Exercise description: Copy out the data below word for word, from the first line through the line that contains "Action: coord(333,278)", including that line.
## Begin Given data
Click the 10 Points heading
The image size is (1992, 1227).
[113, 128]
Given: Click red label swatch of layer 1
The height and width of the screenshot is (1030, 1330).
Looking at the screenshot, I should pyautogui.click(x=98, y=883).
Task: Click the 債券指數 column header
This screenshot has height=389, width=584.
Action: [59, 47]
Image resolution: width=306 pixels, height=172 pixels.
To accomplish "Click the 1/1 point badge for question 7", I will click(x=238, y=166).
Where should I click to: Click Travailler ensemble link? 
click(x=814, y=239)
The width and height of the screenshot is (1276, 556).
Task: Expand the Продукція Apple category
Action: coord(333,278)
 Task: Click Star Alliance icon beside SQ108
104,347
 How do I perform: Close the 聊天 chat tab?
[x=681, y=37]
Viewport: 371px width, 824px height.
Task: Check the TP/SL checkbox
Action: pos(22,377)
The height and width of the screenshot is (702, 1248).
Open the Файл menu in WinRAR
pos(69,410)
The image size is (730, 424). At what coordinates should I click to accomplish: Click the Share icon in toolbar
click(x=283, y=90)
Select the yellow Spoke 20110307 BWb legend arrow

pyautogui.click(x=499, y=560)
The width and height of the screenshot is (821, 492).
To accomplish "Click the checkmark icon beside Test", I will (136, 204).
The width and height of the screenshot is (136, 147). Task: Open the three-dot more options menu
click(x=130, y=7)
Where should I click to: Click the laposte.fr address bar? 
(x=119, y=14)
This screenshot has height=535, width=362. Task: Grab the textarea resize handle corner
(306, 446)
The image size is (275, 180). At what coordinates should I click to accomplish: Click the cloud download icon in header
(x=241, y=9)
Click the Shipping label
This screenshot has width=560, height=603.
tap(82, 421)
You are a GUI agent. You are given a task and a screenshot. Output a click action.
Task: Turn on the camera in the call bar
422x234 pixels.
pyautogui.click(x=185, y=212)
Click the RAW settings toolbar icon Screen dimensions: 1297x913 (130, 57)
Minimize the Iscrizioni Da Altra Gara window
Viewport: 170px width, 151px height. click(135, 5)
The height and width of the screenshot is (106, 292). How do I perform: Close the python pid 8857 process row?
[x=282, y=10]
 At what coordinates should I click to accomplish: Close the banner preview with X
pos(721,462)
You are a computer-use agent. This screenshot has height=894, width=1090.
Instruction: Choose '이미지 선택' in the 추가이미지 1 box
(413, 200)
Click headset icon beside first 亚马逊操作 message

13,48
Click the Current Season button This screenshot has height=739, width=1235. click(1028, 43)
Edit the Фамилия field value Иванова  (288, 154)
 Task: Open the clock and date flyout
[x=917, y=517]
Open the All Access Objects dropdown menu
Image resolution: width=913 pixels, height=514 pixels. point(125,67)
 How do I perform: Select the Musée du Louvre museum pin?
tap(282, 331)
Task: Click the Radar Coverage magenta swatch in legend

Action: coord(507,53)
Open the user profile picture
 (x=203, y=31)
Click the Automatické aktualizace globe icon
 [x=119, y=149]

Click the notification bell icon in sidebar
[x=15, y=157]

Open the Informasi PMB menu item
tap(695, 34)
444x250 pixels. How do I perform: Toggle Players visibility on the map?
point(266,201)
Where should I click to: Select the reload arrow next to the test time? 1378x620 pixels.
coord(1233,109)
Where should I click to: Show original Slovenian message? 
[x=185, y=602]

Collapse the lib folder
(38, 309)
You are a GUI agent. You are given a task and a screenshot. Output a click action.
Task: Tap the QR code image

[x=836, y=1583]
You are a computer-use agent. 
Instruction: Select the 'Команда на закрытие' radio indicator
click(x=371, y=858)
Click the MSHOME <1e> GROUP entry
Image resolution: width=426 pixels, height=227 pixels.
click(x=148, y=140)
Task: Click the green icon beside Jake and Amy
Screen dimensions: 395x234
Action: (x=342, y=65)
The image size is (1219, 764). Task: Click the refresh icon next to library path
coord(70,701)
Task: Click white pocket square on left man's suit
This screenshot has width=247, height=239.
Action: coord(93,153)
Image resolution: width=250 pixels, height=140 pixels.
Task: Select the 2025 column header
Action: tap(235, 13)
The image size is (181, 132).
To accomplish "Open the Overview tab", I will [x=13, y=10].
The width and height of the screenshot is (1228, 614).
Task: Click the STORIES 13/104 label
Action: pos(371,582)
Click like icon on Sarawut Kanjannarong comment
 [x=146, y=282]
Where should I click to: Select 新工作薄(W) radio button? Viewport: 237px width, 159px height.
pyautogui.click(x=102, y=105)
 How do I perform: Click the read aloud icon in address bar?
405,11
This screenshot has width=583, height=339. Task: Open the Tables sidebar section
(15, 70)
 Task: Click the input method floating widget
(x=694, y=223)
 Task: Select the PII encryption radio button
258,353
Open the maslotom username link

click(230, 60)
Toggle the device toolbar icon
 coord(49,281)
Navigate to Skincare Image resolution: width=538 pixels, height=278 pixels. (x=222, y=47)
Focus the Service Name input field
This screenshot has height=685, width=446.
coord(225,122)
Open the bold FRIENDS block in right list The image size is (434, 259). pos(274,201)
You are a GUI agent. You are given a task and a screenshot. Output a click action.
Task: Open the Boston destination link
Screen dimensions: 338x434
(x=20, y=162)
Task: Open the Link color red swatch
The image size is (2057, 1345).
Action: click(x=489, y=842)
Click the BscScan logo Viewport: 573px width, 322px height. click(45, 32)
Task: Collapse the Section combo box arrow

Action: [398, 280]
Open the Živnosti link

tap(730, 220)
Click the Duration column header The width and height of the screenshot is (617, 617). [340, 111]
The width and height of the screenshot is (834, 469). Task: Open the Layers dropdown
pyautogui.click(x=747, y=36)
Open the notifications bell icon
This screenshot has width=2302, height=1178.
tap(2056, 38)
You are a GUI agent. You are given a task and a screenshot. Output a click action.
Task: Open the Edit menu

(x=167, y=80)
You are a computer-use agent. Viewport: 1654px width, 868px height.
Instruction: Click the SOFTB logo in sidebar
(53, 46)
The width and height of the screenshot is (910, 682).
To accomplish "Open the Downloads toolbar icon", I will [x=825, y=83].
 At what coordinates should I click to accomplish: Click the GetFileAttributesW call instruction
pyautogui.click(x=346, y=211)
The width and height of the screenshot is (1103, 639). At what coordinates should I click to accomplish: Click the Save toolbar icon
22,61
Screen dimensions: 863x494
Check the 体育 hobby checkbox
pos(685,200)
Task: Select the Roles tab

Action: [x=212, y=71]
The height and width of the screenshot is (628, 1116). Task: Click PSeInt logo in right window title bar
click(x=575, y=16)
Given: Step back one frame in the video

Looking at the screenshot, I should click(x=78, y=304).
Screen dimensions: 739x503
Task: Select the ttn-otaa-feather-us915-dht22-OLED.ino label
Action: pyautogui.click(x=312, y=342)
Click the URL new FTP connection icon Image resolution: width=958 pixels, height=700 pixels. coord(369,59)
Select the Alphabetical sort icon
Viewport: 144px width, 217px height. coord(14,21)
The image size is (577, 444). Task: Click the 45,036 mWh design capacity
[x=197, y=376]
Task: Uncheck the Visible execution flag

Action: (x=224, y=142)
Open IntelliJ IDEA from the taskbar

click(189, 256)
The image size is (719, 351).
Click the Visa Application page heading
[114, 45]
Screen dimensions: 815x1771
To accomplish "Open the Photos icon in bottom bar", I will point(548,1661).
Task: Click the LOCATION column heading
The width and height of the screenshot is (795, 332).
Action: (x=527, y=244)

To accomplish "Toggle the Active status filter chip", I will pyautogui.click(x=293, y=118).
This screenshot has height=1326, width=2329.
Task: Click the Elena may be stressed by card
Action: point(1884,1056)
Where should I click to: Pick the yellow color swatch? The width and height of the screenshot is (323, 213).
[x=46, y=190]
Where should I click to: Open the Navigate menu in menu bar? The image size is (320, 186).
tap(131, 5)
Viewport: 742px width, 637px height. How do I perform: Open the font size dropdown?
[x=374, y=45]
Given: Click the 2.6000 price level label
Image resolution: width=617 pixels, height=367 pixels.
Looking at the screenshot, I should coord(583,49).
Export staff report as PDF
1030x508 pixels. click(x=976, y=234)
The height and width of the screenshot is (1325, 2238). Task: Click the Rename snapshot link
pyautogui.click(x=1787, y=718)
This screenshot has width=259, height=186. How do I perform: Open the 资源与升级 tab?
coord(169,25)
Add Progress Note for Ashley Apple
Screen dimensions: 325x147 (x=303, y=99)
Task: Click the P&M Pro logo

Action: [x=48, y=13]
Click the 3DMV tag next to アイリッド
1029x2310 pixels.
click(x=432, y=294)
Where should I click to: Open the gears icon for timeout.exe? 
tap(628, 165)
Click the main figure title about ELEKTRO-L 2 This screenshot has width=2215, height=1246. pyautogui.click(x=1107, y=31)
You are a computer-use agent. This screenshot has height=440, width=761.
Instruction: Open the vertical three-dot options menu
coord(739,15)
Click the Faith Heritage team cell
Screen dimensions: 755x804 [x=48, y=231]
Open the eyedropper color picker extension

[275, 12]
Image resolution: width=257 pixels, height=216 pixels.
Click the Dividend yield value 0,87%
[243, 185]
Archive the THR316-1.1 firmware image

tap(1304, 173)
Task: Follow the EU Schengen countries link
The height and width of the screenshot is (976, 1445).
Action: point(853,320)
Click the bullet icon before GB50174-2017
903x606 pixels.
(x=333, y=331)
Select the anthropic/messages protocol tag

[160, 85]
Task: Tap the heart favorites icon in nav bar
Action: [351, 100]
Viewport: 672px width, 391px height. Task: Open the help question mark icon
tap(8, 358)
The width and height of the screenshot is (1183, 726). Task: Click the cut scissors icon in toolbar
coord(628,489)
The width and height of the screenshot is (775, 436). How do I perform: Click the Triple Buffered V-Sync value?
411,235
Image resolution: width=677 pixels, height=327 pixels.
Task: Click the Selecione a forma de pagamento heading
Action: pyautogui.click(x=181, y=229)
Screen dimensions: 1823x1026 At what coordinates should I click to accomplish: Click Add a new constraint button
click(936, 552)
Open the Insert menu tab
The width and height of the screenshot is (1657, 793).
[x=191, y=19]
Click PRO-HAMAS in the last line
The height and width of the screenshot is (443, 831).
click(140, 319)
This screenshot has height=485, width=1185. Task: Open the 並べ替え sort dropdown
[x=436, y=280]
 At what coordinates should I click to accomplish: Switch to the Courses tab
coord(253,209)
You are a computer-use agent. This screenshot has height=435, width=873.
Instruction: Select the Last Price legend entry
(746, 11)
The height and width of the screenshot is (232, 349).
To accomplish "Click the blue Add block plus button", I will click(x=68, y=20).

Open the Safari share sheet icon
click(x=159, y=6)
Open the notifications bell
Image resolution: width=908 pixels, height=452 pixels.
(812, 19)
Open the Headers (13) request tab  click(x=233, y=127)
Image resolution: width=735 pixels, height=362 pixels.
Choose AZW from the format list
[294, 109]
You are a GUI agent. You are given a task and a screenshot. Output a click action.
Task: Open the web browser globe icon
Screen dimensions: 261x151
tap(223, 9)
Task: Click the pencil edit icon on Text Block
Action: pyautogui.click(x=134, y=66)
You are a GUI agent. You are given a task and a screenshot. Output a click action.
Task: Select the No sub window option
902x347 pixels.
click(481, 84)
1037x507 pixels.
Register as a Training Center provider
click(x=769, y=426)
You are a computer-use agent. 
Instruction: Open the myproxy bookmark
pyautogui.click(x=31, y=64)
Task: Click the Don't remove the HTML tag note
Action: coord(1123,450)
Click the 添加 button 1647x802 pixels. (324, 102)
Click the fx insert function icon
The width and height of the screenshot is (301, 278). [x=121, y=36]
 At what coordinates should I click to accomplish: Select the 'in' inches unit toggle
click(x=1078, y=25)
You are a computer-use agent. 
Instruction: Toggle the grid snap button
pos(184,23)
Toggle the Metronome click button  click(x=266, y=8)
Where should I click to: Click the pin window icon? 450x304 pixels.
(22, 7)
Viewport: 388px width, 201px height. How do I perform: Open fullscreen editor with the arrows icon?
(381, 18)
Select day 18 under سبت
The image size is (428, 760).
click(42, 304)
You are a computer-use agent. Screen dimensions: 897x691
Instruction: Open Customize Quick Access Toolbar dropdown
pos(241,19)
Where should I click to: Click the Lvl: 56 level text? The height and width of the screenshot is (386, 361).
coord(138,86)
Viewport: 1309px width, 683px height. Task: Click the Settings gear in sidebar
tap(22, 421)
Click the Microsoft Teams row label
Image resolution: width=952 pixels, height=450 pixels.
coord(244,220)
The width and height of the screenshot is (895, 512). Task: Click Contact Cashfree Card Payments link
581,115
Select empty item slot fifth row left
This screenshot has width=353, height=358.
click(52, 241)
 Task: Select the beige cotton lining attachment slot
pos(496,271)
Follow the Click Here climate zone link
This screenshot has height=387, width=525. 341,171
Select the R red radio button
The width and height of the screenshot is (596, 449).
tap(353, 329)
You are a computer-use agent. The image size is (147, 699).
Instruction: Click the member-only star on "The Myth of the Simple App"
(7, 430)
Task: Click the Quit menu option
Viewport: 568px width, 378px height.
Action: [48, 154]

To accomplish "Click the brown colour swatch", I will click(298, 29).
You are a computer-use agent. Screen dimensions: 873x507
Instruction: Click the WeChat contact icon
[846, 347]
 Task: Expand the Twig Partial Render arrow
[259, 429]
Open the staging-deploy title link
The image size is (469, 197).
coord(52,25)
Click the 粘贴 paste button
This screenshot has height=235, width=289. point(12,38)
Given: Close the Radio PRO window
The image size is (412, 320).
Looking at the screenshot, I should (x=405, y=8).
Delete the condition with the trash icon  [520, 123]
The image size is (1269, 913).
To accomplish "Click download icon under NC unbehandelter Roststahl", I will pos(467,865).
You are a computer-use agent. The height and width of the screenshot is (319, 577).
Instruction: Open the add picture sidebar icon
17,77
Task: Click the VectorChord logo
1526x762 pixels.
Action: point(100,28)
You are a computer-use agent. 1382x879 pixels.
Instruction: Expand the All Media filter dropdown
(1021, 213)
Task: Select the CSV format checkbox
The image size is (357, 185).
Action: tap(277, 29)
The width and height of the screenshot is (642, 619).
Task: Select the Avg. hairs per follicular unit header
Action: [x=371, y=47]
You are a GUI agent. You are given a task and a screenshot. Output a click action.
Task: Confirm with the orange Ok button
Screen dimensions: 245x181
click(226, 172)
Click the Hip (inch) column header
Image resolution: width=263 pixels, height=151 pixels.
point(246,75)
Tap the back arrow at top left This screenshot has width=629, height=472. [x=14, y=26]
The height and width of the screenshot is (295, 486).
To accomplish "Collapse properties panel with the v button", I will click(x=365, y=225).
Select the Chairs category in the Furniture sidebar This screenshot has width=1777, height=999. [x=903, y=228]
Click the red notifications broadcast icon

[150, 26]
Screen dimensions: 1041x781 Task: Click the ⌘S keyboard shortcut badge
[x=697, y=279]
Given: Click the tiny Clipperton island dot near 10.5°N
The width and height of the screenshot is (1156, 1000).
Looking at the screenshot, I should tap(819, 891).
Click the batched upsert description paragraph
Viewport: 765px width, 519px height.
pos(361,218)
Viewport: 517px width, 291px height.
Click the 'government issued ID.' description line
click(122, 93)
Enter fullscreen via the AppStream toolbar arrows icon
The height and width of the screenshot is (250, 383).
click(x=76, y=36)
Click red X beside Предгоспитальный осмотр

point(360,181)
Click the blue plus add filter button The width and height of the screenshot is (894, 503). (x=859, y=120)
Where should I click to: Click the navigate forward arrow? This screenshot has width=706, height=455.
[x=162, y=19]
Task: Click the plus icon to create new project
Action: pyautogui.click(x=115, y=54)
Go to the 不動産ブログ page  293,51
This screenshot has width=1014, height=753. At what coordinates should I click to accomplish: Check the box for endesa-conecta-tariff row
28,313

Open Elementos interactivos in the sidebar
## End Given data
Reply:
Click the 10 Points heading
The image size is (1992, 1227).
[113, 128]
Given: Click red label swatch of layer 1
The height and width of the screenshot is (1030, 1330).
Looking at the screenshot, I should pyautogui.click(x=98, y=883).
Task: Click the 債券指數 column header
This screenshot has height=389, width=584.
Action: [59, 47]
Image resolution: width=306 pixels, height=172 pixels.
To accomplish "Click the 1/1 point badge for question 7", I will click(x=238, y=166).
Where should I click to: Click Travailler ensemble link? 
click(x=814, y=239)
The width and height of the screenshot is (1276, 556).
Task: Expand the Продукція Apple category
Action: coord(333,278)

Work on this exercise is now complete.